The BNP Paribas STREAM S&P Dynamic Roll Global Commodities Fund (BNPC) will replicate the broad-based commodities futures index, the S&P GSCI Dynamic Roll Excess Return Index, which uses a flexible methodology that rebalances the portfolio depending upon market conditions.
The benchmark index includes two dozen commodities including many products from energy, precious metals, base metals, grains and livestock with a major bias in the energy sector. Brent Crude and WTI Crude nearly make up for half of the portfolio (48 percent) with gasoline, heating oil and natural gas making up another 20 percent.
The rest 30 percent of the portfolio will comprise of gold, wheat and corn. The energy products – the WTI Crude and Brent Crude contracts are long maturity products and don’t mature Dec. 2013 and Dec. 2014, respectively.
To maximize yields, BNPC holdings will swing between short-term futures contract and longer maturity contracts. Since the effect of contango is generally amplified at the shorter end of the maturity curve, increasing bias towards the longer-dated contracts is considered an effective strategy to minimize the roll-yield.
Conversely, when markets are in backwardation, rolling futures contracts frequently helps in generating higher yields.

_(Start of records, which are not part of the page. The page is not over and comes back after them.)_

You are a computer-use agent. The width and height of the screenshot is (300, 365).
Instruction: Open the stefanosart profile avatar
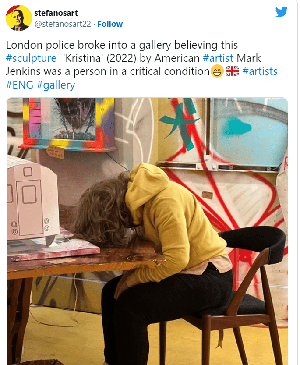[x=19, y=18]
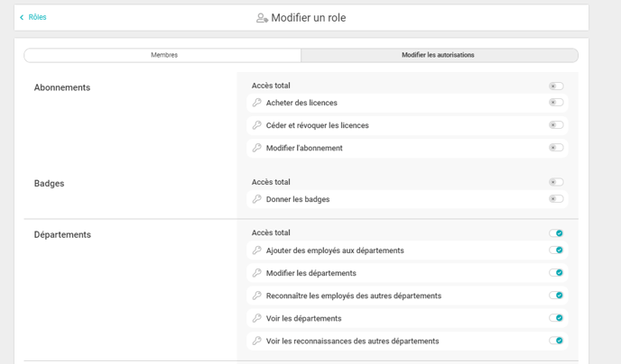Click the key icon beside Modifier les départements
Viewport: 621px width, 364px height.
(257, 273)
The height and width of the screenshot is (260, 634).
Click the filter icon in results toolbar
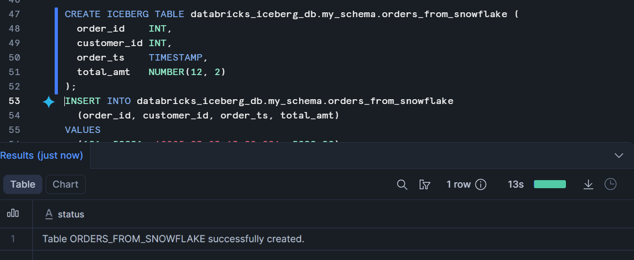coord(425,184)
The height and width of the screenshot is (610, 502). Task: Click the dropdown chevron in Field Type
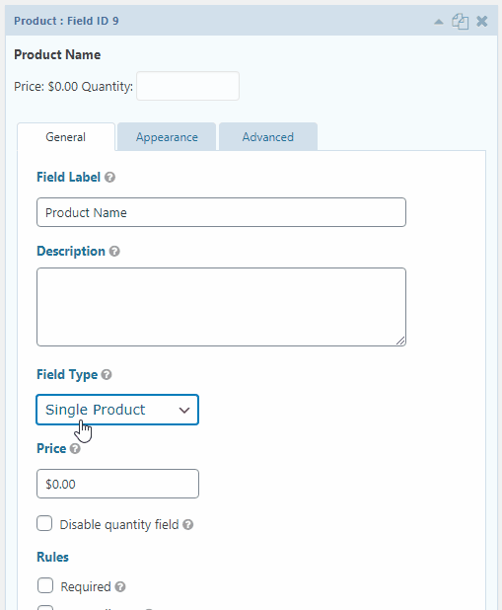coord(183,410)
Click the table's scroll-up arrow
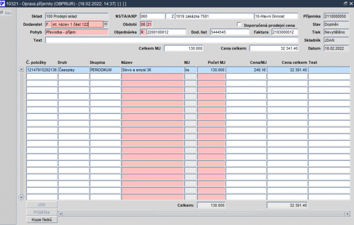Viewport: 354px width, 225px height. tap(21, 70)
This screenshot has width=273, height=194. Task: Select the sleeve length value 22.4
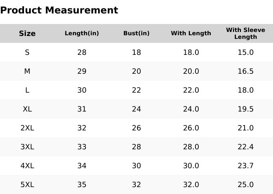pos(246,147)
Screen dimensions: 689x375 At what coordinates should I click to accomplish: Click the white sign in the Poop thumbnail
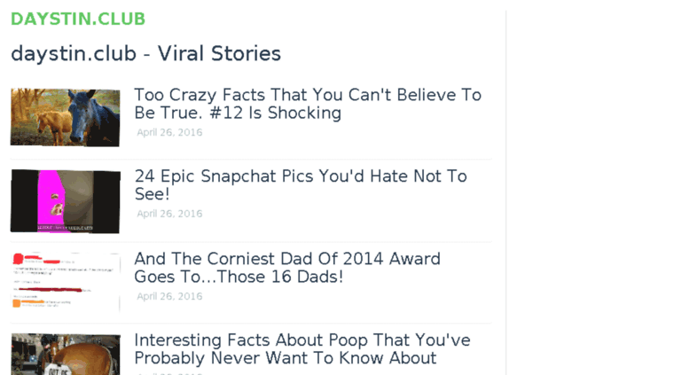[x=56, y=370]
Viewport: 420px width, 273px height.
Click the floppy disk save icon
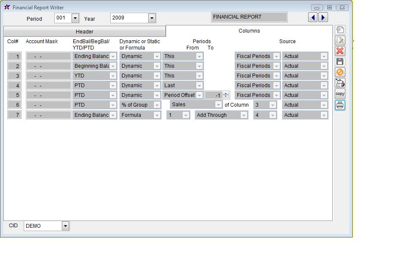340,61
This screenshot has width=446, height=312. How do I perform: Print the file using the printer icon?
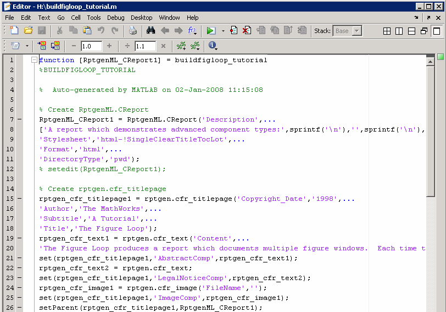(133, 31)
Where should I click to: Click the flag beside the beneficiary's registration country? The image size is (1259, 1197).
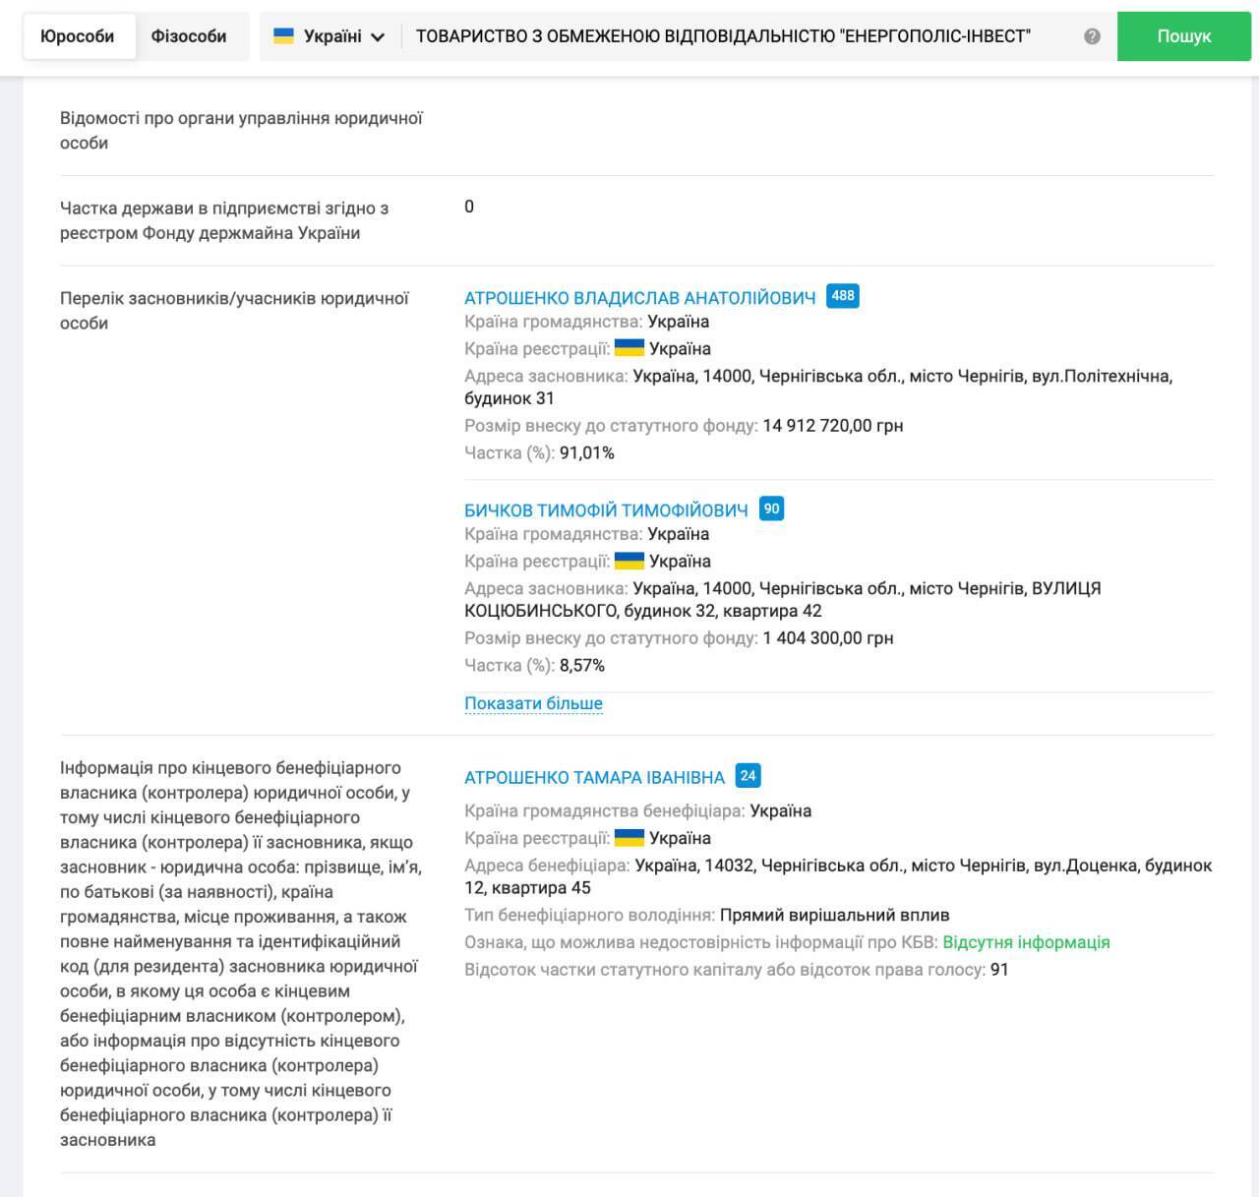629,838
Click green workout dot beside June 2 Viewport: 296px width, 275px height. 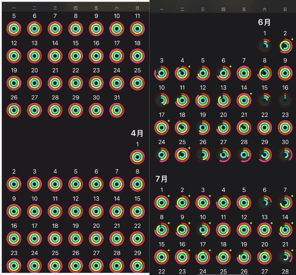point(292,39)
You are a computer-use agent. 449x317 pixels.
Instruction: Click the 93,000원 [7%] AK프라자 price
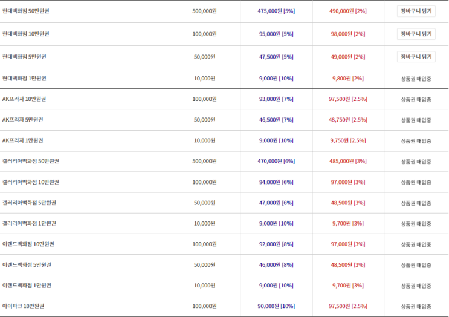(x=276, y=99)
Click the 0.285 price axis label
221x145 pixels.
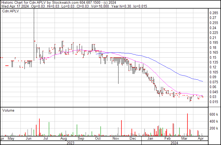[x=214, y=13]
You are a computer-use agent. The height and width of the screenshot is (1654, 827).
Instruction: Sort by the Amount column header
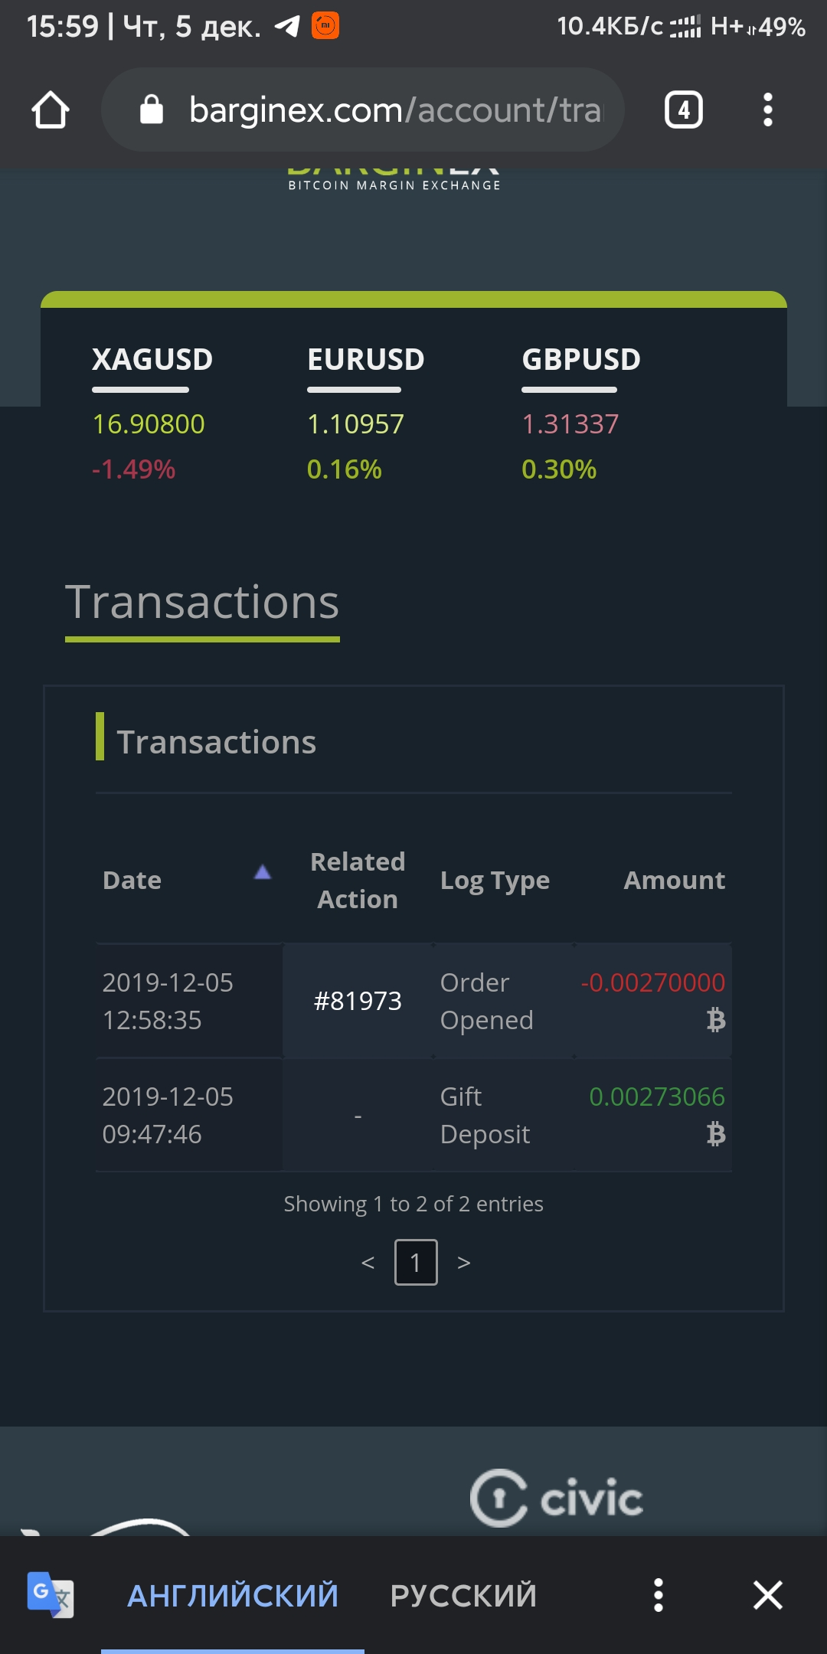[674, 881]
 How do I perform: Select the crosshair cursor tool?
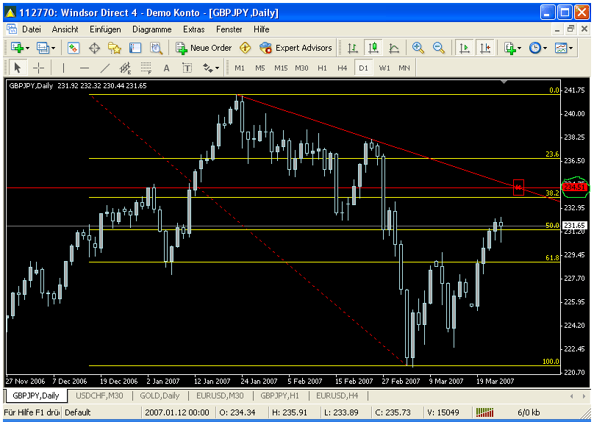click(x=38, y=68)
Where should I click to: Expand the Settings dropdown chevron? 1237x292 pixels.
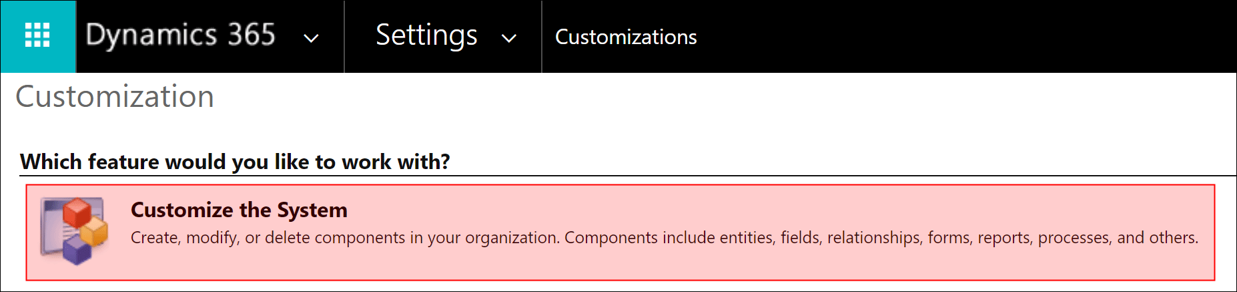tap(509, 38)
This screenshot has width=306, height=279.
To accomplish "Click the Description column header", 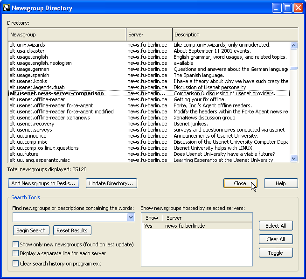I will pos(235,35).
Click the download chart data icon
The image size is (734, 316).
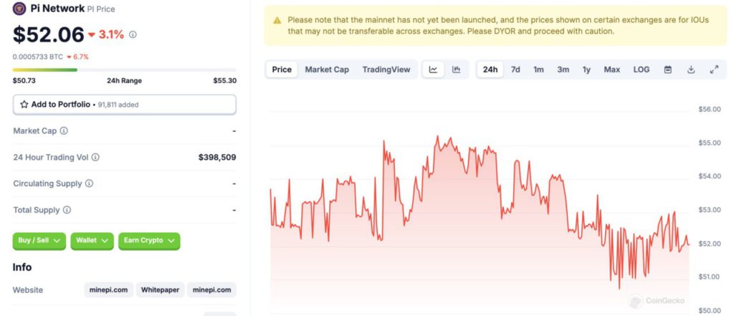pos(691,70)
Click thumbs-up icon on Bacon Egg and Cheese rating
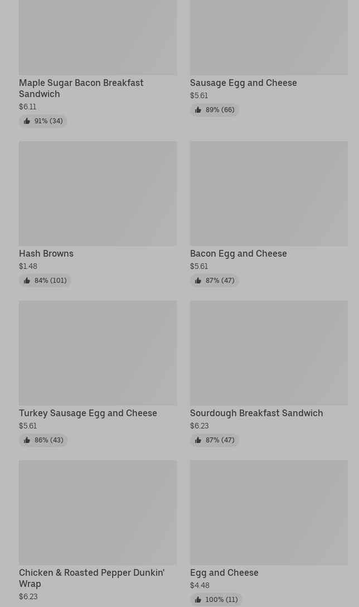Image resolution: width=359 pixels, height=607 pixels. coord(198,281)
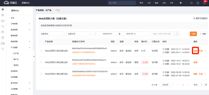Screen dimensions: 209x95
Task: Select 云产品 in the sidebar
Action: (16, 53)
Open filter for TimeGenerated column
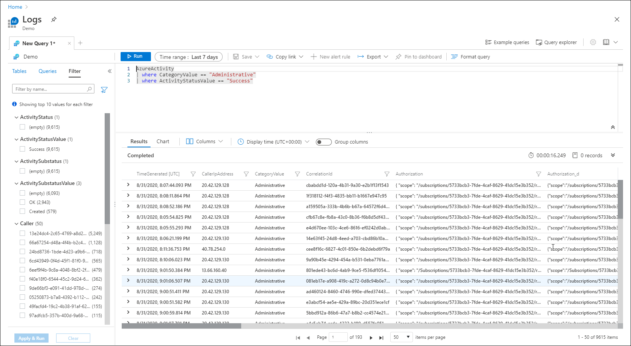 pos(193,174)
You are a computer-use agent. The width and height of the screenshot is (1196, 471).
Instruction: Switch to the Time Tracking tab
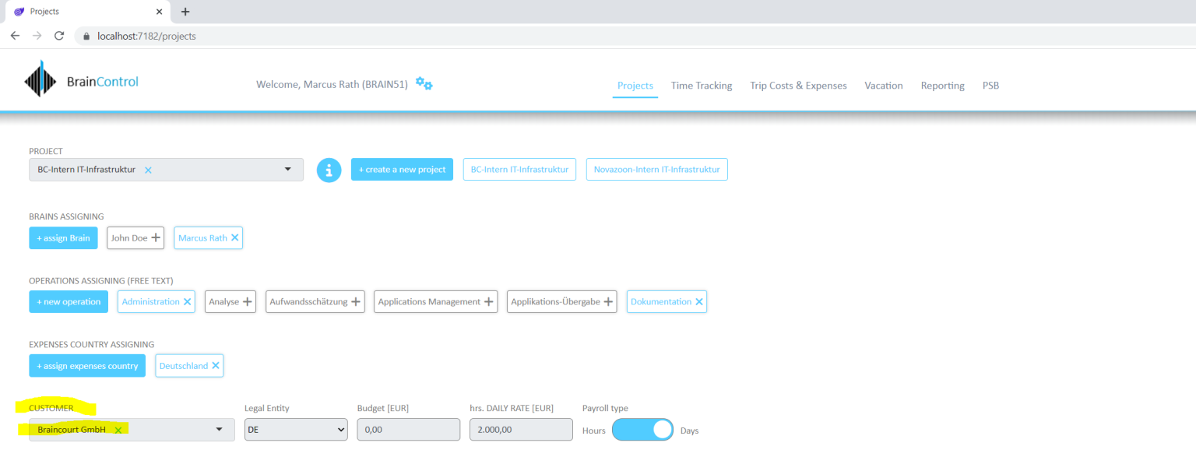701,86
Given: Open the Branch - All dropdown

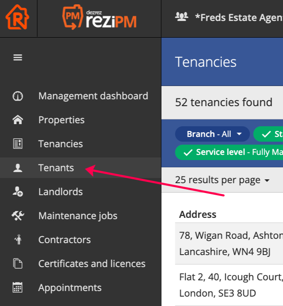Looking at the screenshot, I should pyautogui.click(x=212, y=134).
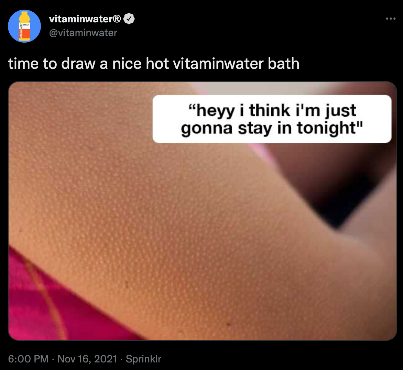
Task: Visit the @vitaminwater handle link
Action: (83, 33)
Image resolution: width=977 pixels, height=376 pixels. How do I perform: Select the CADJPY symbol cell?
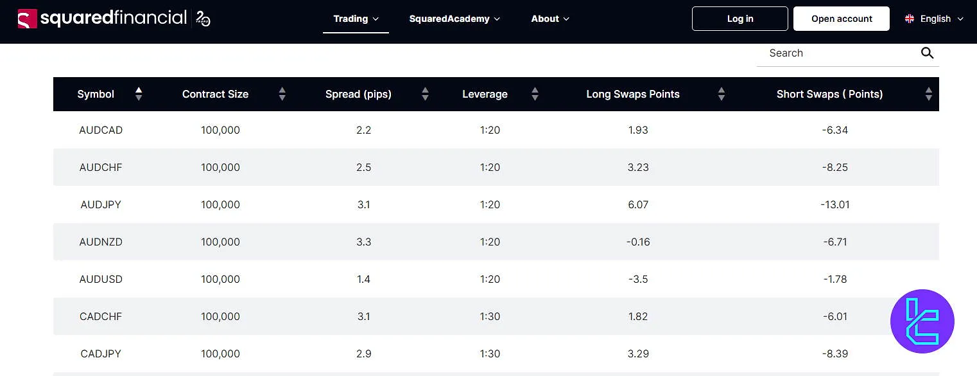pos(101,354)
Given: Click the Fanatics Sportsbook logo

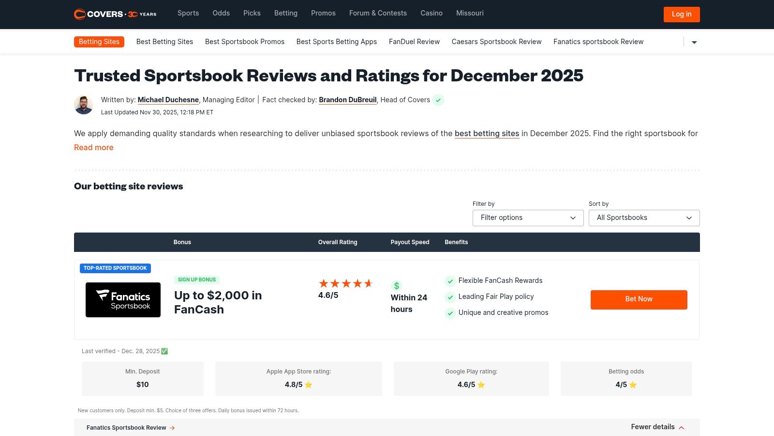Looking at the screenshot, I should coord(123,300).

The benchmark S&P GSCI Dynamic Roll Excess Return Index rebalances itself with more longer-dated futures contracts when markets are in contango, thus reducing the roll frequency and the associated rolling losses that arise from rolling long futures contracts, to boost yields. On the other hand, BNPC will hold more front-month futures contracts when the commodities futures markets are in backwardation.
It’s an interesting concept that needs some time to prove itself. Right now, this ETF is brand new and has no price history from which I could draw comparions to other commodity funds. I’ll revisit this idea again in the future once BNPC has established itself.